**PROBLEMS TO WORK ON:**
1. Echo the Notting Hill Carnival post word for word, giving everything from "There isn’t a" down to "force as usual.".
2. Answer these questions from the Notting Hill Carnival post:
(a) What day and date does the heading give for the Carnival?
(b) How large was yesterday's attendance, according to some sources' estimate?
(c) Where can many more pictures from the day be seen?

**QUOTED TEXT:**
+---+
Posts Tagged ‘August 2008’

Notting Hill Carnival – Monday 25 August, 2008

Sunday, August 25th, 2024

Notting Hill Carnival: Here with some minor alterations is the piece I wrote for My London Diary about Carnival in 2008, with a few of the pictures. You can see many more pictures from the day on My London Diary.

Notting Hill Carnival

There isn’t a great deal more to say about Notting Hill, although it did seem to be significantly less crowded than in recent years (some sources estimate attendance yesterday as three quarters of a million), and I walked easily through a number of areas that have usually been filled with seething masses. There did also seem to be fewer lorries and groups on the circuit than in previous years, but the big mas bands at the core of the event were out in force as usual.
+---+
**INFORMATION GIVEN:**
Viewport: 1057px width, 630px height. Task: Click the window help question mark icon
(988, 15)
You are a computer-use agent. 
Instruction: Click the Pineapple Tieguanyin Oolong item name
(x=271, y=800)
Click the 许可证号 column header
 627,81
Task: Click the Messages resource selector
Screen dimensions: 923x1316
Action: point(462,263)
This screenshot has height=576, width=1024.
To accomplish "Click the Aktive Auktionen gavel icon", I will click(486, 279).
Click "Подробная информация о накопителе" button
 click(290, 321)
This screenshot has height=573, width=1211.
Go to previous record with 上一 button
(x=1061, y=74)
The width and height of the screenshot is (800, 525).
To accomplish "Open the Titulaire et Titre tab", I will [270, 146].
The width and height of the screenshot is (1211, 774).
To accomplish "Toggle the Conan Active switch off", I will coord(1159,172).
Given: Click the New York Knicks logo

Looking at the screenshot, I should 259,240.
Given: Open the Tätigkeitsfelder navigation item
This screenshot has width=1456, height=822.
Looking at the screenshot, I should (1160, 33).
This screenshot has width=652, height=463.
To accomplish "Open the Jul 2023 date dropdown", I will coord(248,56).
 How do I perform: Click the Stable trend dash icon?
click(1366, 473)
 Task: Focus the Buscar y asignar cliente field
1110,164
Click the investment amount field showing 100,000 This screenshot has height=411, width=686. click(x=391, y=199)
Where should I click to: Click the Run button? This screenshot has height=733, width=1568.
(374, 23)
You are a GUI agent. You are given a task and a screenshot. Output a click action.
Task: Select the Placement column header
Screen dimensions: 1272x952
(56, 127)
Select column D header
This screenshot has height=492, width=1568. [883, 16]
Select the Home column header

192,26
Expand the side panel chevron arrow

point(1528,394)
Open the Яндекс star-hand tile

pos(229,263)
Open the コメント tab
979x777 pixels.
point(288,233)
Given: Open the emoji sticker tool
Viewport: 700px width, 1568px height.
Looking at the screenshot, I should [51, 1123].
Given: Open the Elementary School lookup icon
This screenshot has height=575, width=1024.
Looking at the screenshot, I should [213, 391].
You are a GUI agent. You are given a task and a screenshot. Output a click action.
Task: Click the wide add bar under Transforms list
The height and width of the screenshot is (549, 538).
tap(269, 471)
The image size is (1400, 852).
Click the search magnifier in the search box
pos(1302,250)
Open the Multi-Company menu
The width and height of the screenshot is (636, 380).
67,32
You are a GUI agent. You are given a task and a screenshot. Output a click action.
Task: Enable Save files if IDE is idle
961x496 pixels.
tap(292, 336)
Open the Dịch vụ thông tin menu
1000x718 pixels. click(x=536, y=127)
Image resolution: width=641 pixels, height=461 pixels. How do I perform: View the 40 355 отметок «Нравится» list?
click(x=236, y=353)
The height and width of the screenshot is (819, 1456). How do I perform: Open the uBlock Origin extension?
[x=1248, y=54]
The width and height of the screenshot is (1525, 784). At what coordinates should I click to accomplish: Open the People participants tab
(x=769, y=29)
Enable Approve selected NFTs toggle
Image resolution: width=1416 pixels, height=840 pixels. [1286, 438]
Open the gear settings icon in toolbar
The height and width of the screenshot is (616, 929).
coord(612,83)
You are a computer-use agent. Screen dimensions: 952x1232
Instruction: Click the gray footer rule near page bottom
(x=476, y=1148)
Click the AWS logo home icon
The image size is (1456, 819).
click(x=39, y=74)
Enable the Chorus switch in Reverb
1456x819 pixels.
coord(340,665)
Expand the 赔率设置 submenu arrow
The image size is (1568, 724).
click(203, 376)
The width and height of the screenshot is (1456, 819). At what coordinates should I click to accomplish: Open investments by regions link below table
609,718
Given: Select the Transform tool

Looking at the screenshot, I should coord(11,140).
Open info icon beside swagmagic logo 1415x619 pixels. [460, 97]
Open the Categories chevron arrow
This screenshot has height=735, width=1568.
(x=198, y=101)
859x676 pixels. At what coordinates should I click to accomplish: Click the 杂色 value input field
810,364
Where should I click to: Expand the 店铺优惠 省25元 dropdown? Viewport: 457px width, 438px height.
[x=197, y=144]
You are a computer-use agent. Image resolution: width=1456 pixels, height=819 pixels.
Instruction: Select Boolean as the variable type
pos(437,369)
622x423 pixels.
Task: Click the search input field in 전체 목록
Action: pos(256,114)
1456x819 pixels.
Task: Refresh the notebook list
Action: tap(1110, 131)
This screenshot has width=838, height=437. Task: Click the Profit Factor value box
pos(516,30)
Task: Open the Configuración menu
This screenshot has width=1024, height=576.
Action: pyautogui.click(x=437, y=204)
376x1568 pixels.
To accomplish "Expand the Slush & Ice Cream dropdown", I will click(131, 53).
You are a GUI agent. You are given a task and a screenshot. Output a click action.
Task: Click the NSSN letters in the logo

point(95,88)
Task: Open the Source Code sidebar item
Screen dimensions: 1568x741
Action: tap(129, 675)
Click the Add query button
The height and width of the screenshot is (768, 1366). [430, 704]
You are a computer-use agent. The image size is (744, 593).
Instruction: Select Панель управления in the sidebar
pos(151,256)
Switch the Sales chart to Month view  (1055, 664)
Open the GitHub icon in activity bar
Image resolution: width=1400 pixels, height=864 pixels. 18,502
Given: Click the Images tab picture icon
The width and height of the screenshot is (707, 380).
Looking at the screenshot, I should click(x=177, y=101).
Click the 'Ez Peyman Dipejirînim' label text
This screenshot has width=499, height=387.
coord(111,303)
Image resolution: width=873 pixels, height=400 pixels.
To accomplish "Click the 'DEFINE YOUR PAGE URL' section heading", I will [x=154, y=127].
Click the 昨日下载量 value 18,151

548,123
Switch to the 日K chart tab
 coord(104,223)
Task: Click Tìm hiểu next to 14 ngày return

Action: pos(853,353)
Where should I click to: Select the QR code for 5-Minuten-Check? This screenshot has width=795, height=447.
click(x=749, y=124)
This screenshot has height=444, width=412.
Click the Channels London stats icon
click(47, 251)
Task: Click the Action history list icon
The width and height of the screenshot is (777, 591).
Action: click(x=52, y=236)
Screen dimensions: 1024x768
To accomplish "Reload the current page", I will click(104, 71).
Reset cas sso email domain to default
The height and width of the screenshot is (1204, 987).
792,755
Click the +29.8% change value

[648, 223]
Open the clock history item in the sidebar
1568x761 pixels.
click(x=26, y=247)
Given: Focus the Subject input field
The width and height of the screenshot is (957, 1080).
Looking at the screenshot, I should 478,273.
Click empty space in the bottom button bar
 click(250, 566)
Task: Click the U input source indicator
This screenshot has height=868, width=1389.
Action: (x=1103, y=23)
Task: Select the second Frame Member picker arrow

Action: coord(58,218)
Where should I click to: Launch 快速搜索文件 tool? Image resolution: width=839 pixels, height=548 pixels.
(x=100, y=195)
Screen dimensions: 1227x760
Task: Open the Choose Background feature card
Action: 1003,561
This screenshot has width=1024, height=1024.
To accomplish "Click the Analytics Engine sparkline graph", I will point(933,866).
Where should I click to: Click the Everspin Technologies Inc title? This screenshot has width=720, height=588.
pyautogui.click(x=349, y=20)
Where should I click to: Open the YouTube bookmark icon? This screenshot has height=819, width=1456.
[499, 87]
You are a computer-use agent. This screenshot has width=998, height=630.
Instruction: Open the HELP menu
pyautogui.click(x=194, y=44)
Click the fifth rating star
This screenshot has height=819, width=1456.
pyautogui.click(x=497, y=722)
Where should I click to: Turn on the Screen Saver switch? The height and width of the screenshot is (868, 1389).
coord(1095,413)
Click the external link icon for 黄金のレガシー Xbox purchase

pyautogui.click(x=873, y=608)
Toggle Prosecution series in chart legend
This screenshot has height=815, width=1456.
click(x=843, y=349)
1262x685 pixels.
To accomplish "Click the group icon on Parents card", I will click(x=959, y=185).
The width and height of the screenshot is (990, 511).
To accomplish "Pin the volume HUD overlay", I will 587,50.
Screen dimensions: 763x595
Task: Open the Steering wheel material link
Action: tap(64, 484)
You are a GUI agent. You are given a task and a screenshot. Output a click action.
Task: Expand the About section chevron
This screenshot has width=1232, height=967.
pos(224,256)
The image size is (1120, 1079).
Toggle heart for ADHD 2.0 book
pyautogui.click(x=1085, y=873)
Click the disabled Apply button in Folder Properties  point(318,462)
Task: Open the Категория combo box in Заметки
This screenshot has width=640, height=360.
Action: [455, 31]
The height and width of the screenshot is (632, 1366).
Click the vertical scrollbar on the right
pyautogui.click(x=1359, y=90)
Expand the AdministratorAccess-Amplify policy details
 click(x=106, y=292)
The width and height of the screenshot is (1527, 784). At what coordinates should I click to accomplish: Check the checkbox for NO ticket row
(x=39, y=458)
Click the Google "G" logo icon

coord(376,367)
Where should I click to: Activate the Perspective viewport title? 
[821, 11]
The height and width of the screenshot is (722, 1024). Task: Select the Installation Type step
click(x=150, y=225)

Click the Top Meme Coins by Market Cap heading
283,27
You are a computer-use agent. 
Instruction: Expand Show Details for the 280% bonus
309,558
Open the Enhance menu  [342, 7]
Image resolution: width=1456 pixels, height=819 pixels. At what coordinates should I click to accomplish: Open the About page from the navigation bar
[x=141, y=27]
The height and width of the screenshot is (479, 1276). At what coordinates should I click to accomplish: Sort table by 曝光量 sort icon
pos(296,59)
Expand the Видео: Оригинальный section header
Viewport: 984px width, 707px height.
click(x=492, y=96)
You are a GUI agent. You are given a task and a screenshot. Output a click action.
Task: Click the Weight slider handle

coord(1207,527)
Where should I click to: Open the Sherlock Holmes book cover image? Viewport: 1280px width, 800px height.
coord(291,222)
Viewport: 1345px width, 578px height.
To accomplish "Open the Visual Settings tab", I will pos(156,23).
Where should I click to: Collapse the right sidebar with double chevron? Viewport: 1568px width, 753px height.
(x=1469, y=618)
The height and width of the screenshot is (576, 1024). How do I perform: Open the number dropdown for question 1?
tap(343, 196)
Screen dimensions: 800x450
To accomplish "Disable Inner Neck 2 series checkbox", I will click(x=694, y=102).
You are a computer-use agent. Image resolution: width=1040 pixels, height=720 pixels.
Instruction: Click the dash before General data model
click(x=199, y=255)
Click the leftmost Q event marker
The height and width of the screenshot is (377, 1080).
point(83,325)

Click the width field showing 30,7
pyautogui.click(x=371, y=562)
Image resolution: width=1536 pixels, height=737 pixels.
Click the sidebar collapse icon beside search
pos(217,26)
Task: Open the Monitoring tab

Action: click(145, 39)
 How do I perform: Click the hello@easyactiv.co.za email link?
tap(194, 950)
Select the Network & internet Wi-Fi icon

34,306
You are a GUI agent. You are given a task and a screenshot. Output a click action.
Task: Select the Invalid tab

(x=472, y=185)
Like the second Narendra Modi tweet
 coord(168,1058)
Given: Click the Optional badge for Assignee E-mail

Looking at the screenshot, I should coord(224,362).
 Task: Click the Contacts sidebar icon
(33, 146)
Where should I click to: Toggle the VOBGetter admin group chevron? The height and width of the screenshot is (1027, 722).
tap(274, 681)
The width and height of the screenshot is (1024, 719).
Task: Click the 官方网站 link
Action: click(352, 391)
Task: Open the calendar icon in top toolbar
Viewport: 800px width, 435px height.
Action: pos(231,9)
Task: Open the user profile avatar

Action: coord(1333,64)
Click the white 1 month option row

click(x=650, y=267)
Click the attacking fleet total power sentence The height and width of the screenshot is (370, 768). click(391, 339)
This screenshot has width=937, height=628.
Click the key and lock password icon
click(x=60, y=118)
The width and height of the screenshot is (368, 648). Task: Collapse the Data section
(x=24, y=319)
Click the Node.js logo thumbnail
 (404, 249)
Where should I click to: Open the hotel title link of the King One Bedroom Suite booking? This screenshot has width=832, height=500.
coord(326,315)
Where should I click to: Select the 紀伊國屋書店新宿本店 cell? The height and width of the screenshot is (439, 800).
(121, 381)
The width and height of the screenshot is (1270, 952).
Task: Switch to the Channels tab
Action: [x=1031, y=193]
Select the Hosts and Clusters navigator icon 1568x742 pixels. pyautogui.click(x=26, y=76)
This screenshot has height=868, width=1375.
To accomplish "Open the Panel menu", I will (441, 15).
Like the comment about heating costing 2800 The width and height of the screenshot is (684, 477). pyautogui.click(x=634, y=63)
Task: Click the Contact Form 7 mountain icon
+---+
**ANSWER SET:**
1.
There isn’t a great deal more to say about Notting Hill, although it did seem to be significantly less crowded than in recent years (some sources estimate attendance yesterday as three quarters of a million), and I walked easily through a number of areas that have usually been filled with seething masses. There did also seem to be fewer lorries and groups on the circuit than in previous years, but the big mas bands at the core of the event were out in force as usual.

2.
(a) Monday 25 August, 2008
(b) Three quarters of a million
(c) On My London Diary